Donation de somme d’argent avec réserve d’usufruit : attention à l’abus de droit

Donation de somme d’argent avec réserve d’usufruit : attention à l’abus de droit

Donation de somme d’argent avec réserve d’usufruit : attention à l’abus de droit

Donation de somme d’argent avec réserve d’usufruit : attention à l’abus de droit

Donner une somme d’argent tout en en conservant l’usage (usufruit) est une stratégie patrimoniale courante, mais elle suscite régulièrement l’intérêt de l’administration fiscale. Le Comité de l’abus de droit fiscal a récemment apporté des précisions cruciales sur la validité de cette pratique.

Le mécanisme du quasi-usufruit

L’article 578 du Code civil définit l’usufruit comme le droit de jouir d’un bien dont un autre a la propriété. Si cela est simple pour un immeuble (on l'occupe ou on le loue), cela devient particulier pour une somme d'argent, qui est un bien "consomptible".

Pour éviter que l’usufruitier ne soit privé de tout droit, l’article 587 du Code civil instaure le quasi-usufruit :

  • L’usufruitier peut utiliser et consommer l’argent comme s’il en était propriétaire.

  • En contrepartie, il naît une dette de restitution au profit du nu-propriétaire.

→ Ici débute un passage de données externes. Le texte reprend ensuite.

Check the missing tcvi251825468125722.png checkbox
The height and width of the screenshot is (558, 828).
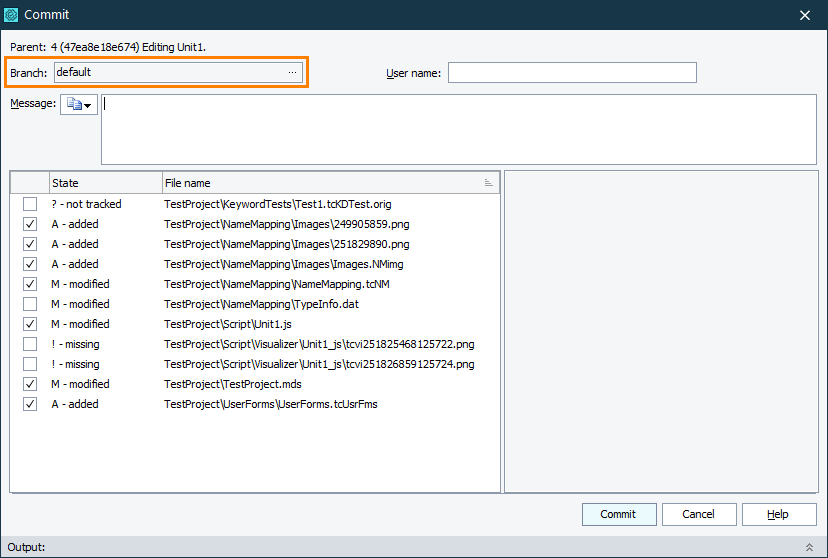(30, 344)

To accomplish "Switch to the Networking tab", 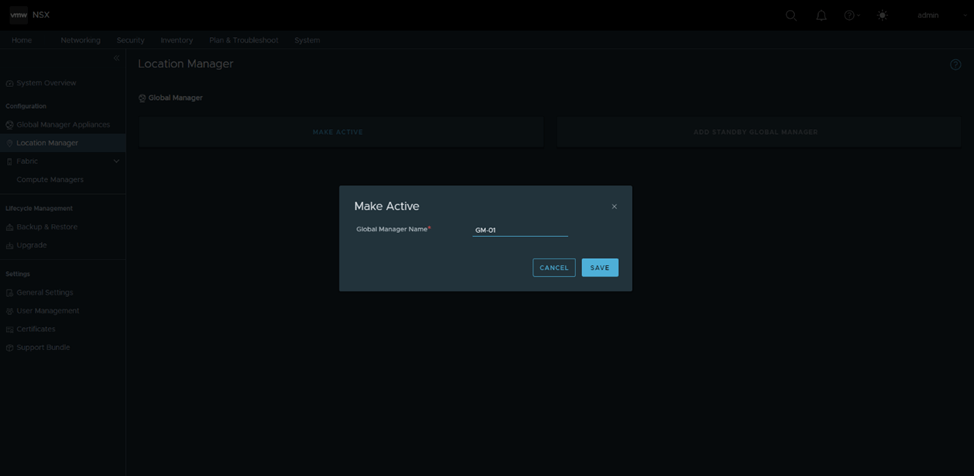I will coord(80,40).
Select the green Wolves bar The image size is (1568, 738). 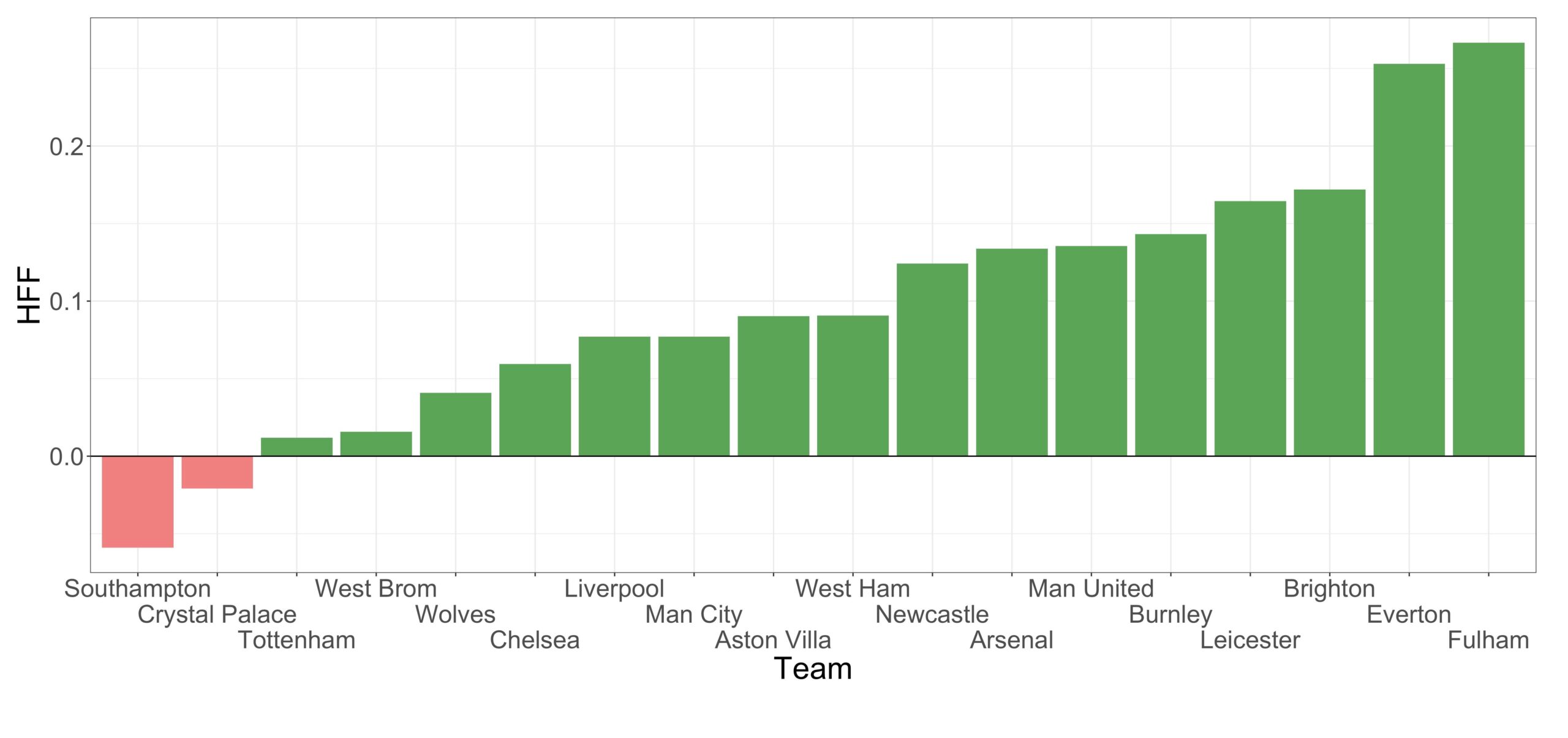pos(455,424)

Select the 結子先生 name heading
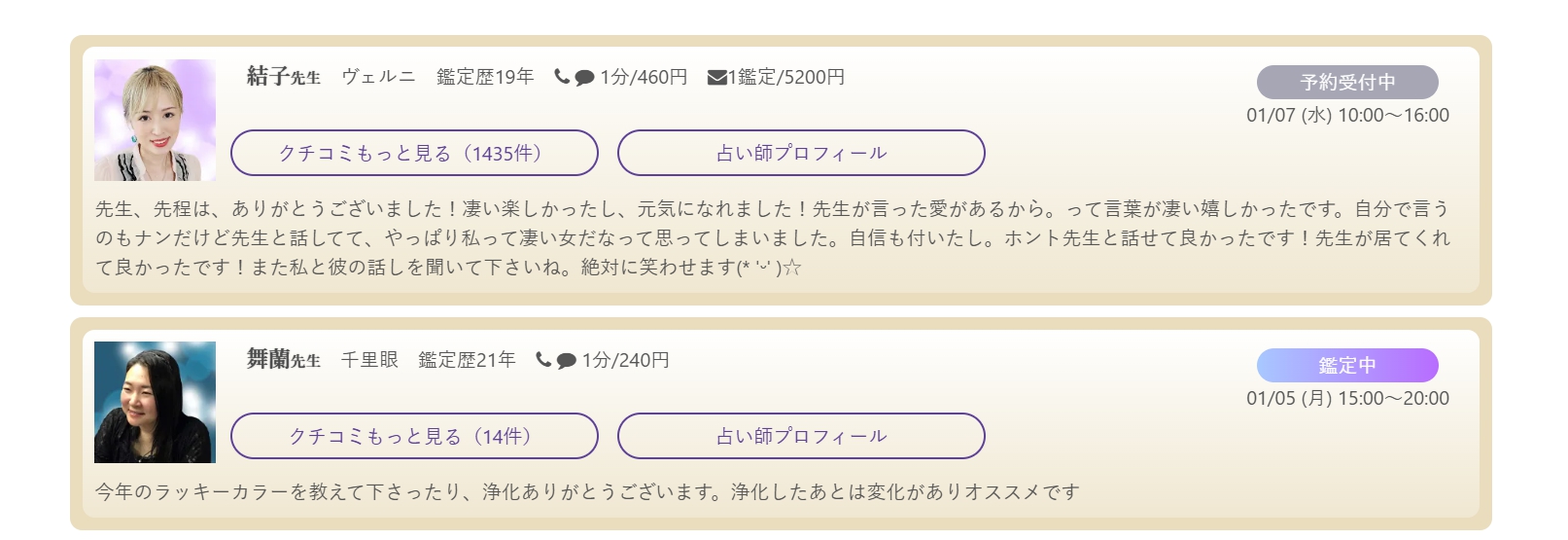(x=283, y=76)
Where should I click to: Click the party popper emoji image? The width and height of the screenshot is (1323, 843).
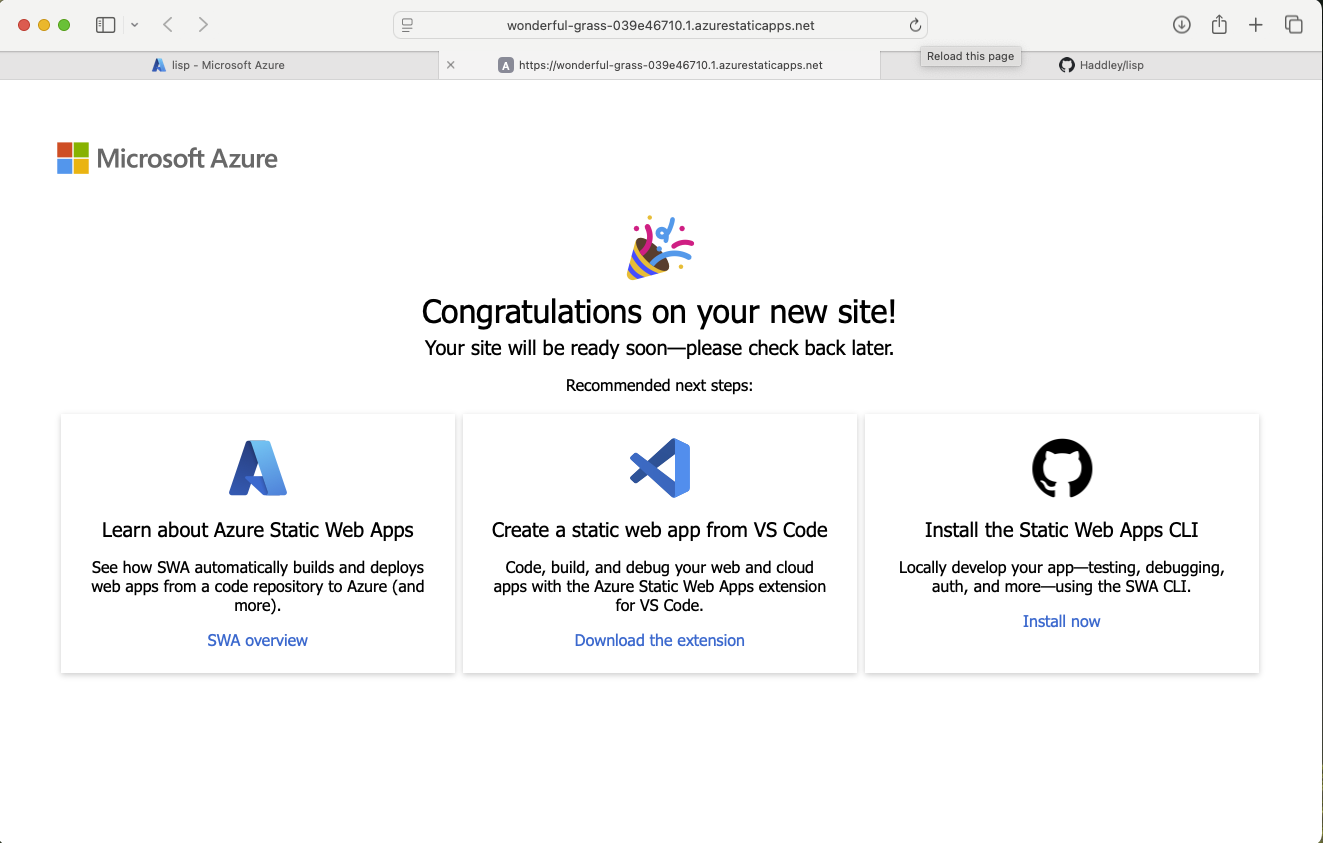[659, 245]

  • Cette créance est exigible au décès de l’usufruitier et vient diminuer l’actif successoral, réduisant ainsi les droits de succession.

Le conflit : donation réelle ou fictive ?

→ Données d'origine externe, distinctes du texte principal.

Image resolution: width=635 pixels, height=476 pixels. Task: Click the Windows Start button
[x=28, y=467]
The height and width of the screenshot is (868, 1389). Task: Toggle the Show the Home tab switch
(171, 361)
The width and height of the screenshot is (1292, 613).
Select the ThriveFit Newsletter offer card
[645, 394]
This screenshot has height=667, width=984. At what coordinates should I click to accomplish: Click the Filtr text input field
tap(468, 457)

Le problème juridique réside dans l'article 894 du Code civil, qui dispose qu'une donation exige un dépouillement « actuel et irrévocable ». Or, dans une donation avec réserve d'usufruit sur de l'argent, le donateur ne se dessaisit physiquement de rien au moment de l'acte.

L’affaire type : Une mère donne 3 200 000 € à ses deux fils en s'en réservant l'usufruit. À son décès, les fils inscrivent cette somme au passif de la succession pour ne pas payer d'impôts dessus. L'administration fiscale conteste, invoquant l'abus de droit (article L64 du LPF) au motif que la donation serait fictive.

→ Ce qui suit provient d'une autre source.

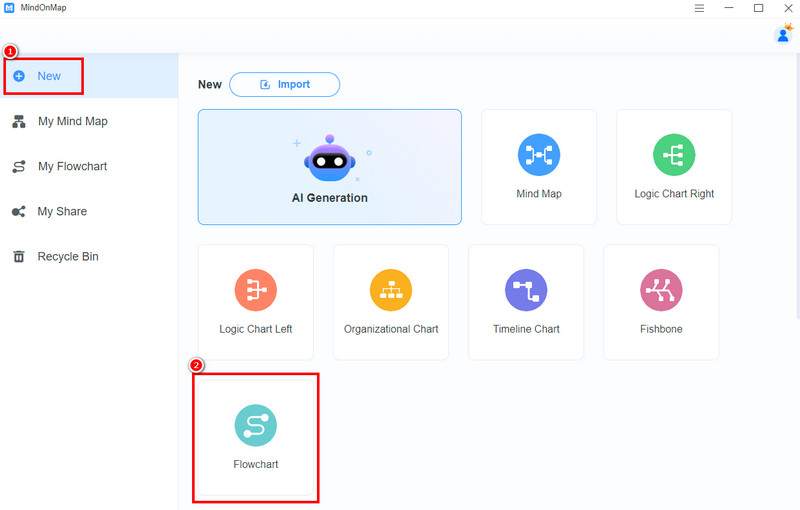Click the Import button
Image resolution: width=800 pixels, height=510 pixels.
point(284,85)
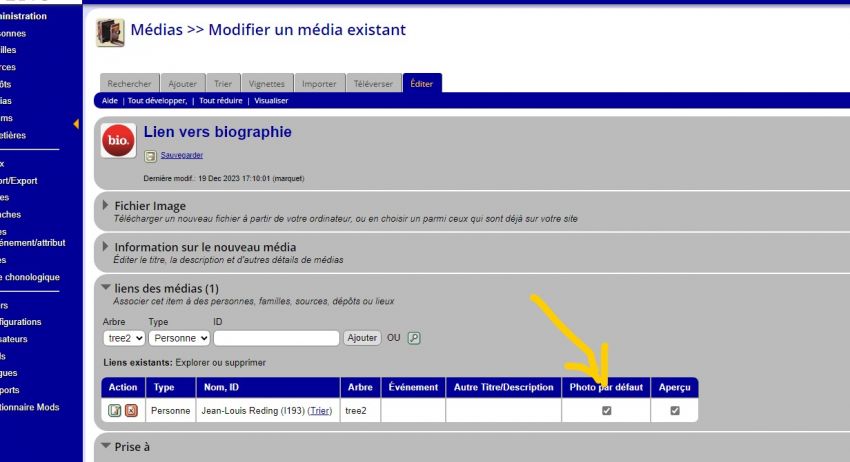Toggle the Aperçu checkbox

coord(675,411)
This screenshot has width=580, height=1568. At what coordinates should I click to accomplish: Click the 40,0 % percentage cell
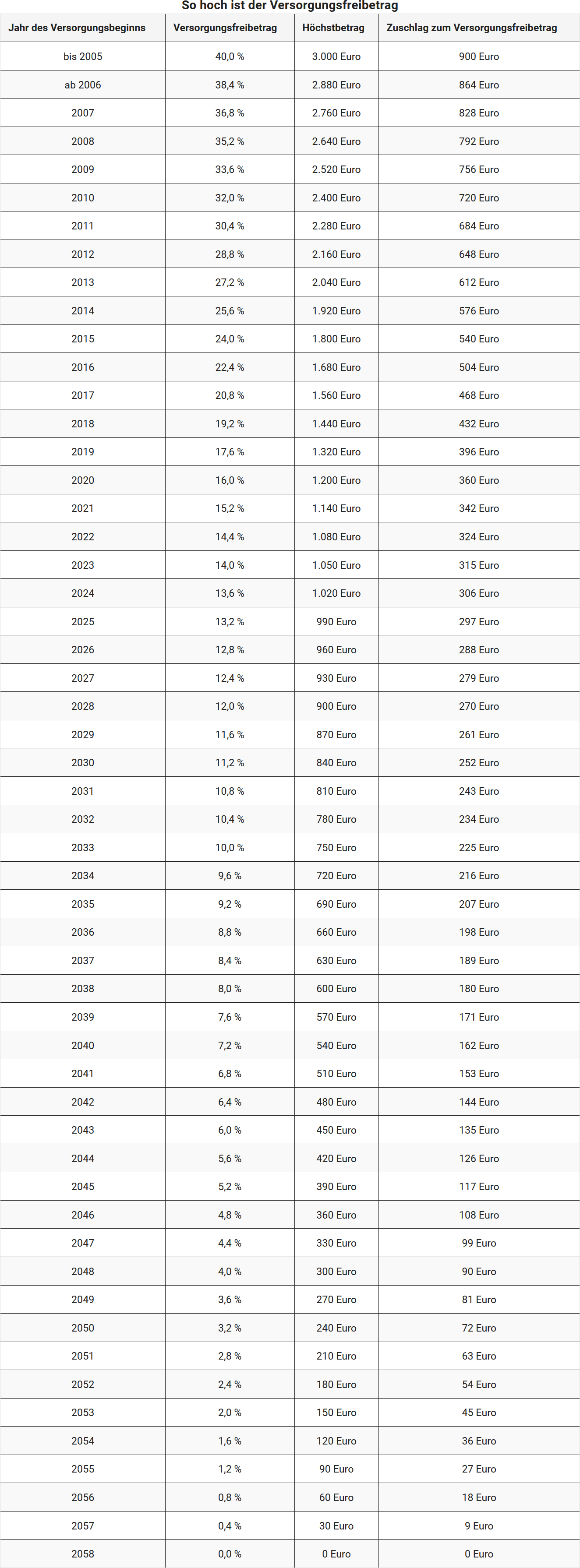230,56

L’avis du Comité de l’abus de droit fiscal

Dans un avis rendu le 11 mai 2023, le Comité a tranché en faveur des contribuables, mais avec une réserve de taille :

  1. Validation du principe : Une donation avec réserve d'usufruit n'est pas nécessairement fictive, car la dette de restitution est une réalité juridique issue du Code civil.

  2. La limite de l'existant : Le Comité a toutefois relevé que la donatrice ne possédait que 2 952 150 € de liquidités au jour de la donation.

  3. Sanction de l'excès : La différence (247 850 €) a été jugée fictive. On ne peut pas donner ce que l’on ne possède pas. Seule la somme effectivement détenue au jour de l'acte peut constituer une dette de restitution déductible.

Vigilance : Fictivité vs Fraude à la loi

Si cet avis semble valider le montage, deux zones d'ombre subsistent :

  • Le motif fiscal : L'administration peut encore attaquer sur la base du « but principalement fiscal » (article L64 A du LPF). Si le montage n'a aucun autre intérêt que d'éluder l'impôt, il pourrait être requalifié.

  • L'aléa judiciaire : Les tribunaux civils ou le Conseil d'État pourraient avoir une interprétation plus stricte que le Comité de l'abus de droit à l'avenir.

À noter : Le Conseil d’État a déjà validé (arrêt du 10 février 2017) un schéma similaire où des titres sont donnés avec réserve d’usufruit, puis vendus, le prix de vente étant alors soumis à un quasi-usufruit. Dans ce cas, l'intention libérale est clairement établie.